For me there has always been a yearning to grow and move beyond 'here,' wherever here is, here being Hazelton, PA or Brockton, MA. I did that with my home town. As soon as I could leave, I did and I didn't really look back. I often feel that if I stay 'here' too long, then 'here' turns into nowhere and somewhere else would be better, anywhere else. The few times I did go back to my hometown, I felt that if I had to stay, I would be a failure somehow. I wonder why people stayed there even after college. I have moved 16 times since I was 22 years old, because I wanted to. Some of my favorite times have been when I had all of my stuff in a truck and was camping from place to place, never staying in a building.
When I stay in a hotel, such as the Forest Hill Inn, I start to look at the stained ceiling tiles, the nicked up tub, the unmoved lawn, and the dingy carpet, I feel a good sense of being away from my 'nowhere' with my own job and daily duties, my dishes, laundry, and countless things to do and I appreciate the simplicity of someone else's nowhere or perhaps 'elsewhere.' But I feel also the wear and tear of the nowhere place on someone else's life, hopes and dreams as I feel relief from my own nowhere. I wonder how they came to be attached to the place, and if they are happy there and what dreams of elsewhere they may have, if any. Do they feel the way I felt when I lived in Brockton? If so, do they want to move? Do they want to find some kind of new freedom? Or are they stuck somehow? Or are they happy there? Are they staying out of duty or contentedness?
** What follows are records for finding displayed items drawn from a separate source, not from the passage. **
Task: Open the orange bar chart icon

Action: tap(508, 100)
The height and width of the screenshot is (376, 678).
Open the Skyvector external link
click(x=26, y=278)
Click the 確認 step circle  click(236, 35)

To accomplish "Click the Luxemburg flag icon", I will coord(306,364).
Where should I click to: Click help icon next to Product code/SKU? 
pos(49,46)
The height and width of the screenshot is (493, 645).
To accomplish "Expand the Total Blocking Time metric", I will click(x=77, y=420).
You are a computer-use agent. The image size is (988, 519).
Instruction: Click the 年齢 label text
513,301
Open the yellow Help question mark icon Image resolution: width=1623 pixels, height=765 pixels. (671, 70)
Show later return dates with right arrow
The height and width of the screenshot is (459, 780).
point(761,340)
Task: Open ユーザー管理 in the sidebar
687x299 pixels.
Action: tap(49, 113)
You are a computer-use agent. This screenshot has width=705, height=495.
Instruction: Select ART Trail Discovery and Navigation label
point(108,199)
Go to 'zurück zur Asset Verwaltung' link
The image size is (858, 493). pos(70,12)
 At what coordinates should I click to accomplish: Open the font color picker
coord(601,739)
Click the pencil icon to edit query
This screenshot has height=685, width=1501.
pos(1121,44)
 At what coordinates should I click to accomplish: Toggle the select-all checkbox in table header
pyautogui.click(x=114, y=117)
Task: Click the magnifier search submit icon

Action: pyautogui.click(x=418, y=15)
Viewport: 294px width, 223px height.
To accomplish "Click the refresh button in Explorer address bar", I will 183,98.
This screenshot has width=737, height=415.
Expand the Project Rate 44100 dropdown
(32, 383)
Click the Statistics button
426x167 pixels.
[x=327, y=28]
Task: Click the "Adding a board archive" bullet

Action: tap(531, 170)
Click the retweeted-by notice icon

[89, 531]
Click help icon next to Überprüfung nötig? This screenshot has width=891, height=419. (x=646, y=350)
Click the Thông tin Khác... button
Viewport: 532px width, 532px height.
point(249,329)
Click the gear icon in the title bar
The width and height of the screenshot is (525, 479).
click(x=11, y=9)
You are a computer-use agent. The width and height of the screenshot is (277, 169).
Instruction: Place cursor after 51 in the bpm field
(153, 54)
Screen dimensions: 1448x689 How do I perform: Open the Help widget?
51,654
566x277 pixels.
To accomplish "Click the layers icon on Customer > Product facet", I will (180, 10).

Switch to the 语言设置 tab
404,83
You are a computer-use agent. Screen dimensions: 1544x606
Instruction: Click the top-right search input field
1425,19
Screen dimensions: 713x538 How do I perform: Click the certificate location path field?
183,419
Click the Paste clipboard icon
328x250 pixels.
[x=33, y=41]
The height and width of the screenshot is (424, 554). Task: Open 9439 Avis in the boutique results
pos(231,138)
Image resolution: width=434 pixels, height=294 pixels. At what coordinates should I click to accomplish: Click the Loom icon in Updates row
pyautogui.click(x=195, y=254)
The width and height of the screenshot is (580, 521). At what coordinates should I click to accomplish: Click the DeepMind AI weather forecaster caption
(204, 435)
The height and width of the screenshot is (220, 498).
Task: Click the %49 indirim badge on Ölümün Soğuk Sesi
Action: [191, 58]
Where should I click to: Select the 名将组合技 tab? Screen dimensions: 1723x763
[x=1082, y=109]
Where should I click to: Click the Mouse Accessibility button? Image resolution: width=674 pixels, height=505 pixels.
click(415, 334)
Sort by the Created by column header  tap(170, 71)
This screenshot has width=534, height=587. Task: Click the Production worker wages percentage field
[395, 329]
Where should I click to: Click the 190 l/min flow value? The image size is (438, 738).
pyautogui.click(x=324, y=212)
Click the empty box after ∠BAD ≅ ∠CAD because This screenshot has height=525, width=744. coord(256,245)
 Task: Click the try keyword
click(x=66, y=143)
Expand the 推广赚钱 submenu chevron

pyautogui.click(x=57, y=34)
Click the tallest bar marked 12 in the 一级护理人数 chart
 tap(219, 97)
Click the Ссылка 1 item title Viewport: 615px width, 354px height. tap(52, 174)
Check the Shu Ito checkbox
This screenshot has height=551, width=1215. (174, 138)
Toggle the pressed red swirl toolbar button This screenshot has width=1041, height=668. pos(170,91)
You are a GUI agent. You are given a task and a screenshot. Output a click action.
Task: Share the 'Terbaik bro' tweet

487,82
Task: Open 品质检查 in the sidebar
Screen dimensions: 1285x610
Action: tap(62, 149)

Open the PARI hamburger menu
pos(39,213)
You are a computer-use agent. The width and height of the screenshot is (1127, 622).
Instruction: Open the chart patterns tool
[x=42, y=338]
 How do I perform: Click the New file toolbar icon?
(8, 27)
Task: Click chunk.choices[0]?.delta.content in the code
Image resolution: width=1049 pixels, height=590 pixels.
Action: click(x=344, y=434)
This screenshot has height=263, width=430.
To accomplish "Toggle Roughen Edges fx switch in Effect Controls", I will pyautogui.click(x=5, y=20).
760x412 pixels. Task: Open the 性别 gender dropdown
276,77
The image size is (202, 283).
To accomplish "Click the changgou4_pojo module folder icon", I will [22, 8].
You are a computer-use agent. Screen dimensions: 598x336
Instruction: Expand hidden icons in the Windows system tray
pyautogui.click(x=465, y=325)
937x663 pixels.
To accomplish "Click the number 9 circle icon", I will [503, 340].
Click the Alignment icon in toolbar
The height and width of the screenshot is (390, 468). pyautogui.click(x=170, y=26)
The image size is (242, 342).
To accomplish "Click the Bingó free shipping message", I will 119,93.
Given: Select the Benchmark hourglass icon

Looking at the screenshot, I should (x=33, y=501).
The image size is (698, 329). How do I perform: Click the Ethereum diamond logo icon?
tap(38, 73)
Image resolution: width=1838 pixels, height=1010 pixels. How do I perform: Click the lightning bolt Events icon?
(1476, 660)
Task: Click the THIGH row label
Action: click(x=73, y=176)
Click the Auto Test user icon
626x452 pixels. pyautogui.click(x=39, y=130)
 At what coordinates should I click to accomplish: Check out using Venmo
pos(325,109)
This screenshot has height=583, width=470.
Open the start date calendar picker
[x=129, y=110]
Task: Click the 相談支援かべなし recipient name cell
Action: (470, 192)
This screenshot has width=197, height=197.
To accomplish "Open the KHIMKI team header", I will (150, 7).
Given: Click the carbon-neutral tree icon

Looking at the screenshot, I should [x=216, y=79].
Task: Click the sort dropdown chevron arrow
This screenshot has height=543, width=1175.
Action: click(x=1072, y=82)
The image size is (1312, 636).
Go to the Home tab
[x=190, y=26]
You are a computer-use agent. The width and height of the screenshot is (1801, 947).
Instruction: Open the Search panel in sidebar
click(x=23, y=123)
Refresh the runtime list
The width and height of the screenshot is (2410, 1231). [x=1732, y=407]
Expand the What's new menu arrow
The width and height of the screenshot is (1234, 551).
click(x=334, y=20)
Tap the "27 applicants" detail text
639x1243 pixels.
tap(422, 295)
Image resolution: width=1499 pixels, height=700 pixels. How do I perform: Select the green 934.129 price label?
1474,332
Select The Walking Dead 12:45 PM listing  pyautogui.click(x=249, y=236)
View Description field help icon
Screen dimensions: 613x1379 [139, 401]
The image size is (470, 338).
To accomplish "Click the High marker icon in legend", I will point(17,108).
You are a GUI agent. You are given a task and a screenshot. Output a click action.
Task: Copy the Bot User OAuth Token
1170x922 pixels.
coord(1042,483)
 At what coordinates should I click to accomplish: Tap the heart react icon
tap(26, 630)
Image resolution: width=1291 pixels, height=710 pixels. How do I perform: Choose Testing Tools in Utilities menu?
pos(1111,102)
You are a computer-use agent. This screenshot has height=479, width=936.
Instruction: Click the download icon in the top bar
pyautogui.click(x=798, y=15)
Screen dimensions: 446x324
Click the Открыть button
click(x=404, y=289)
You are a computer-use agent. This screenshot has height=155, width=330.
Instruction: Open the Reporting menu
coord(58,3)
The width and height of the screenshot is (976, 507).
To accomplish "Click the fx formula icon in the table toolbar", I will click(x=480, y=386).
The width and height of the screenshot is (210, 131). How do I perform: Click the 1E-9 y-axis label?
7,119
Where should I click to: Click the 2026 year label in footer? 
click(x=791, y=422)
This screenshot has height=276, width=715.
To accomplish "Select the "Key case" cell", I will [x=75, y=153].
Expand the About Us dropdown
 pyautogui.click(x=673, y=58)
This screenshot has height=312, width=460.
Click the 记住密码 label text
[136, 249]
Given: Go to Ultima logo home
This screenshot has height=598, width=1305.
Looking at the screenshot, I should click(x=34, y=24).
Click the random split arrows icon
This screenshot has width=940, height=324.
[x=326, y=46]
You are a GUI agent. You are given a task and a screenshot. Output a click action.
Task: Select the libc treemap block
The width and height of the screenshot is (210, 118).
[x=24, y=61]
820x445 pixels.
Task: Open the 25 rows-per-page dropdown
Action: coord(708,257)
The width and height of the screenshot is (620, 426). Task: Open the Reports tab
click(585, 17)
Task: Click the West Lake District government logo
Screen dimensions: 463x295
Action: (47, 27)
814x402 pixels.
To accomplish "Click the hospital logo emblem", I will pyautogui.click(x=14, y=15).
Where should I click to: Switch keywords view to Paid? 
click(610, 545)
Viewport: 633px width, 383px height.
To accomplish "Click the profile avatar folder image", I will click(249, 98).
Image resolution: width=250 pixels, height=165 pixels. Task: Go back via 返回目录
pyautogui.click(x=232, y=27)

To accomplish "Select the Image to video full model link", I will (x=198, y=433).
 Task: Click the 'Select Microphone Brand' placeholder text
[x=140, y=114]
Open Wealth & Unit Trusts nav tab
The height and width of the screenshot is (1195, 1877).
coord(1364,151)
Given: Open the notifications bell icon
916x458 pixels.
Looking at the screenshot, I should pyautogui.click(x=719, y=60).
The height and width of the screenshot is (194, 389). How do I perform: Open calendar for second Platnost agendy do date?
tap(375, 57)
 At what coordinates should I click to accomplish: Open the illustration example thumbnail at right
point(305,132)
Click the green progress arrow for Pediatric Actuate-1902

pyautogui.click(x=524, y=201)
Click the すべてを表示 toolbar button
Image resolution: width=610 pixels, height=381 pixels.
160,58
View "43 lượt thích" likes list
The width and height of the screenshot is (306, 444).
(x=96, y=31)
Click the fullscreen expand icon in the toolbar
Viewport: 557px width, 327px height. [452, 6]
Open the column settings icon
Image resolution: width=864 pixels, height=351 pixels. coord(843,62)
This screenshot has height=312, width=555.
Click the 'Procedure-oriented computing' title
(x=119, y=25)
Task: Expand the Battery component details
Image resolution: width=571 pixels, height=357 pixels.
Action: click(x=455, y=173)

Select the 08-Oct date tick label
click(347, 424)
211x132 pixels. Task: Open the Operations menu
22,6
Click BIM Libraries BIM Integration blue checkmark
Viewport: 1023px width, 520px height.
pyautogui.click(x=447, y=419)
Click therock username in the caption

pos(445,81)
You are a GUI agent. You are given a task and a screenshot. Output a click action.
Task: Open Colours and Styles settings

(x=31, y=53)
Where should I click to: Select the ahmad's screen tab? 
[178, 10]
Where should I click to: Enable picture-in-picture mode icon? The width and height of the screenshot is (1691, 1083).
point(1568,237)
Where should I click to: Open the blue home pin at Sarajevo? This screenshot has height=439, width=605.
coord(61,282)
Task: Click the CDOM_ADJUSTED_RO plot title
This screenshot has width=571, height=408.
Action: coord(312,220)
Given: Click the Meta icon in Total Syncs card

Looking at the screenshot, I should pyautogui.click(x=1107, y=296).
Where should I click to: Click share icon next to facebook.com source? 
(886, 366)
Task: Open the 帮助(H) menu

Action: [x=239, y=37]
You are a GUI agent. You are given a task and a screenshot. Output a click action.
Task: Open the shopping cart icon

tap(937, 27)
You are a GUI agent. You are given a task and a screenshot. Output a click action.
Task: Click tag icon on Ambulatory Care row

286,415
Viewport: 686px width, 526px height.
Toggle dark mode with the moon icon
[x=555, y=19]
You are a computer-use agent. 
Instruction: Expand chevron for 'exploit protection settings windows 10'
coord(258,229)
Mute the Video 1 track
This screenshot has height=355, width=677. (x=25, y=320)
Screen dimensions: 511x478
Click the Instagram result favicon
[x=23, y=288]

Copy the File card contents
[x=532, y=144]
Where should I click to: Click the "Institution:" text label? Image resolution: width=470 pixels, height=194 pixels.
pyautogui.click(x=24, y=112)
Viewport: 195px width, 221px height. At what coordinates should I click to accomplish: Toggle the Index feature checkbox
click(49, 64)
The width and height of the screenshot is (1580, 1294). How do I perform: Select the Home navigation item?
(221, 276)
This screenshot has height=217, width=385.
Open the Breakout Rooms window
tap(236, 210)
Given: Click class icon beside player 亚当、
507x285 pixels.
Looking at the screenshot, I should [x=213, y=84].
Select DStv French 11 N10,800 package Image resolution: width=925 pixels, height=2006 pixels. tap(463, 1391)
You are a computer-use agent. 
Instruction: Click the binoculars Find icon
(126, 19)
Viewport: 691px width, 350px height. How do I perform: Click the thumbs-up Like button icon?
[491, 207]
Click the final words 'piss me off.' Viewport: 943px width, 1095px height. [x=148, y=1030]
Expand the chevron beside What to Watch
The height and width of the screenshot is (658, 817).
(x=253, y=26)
One man's trash is another man's treasure. This is something I believe in, especially as someone who really only shops in second hand stores. I guess we can also say that one man's nowhere is another man's somewhere. My Dad loves his home in Brockton, MA and I know the boys love their friends and their community in Hazelton and that is where they feel connected. I feel that I seem to be creating a collection of nowhere's every where I live and that every now and again I have to rip the rug out from underneath my life, and set it all up again elsewhere.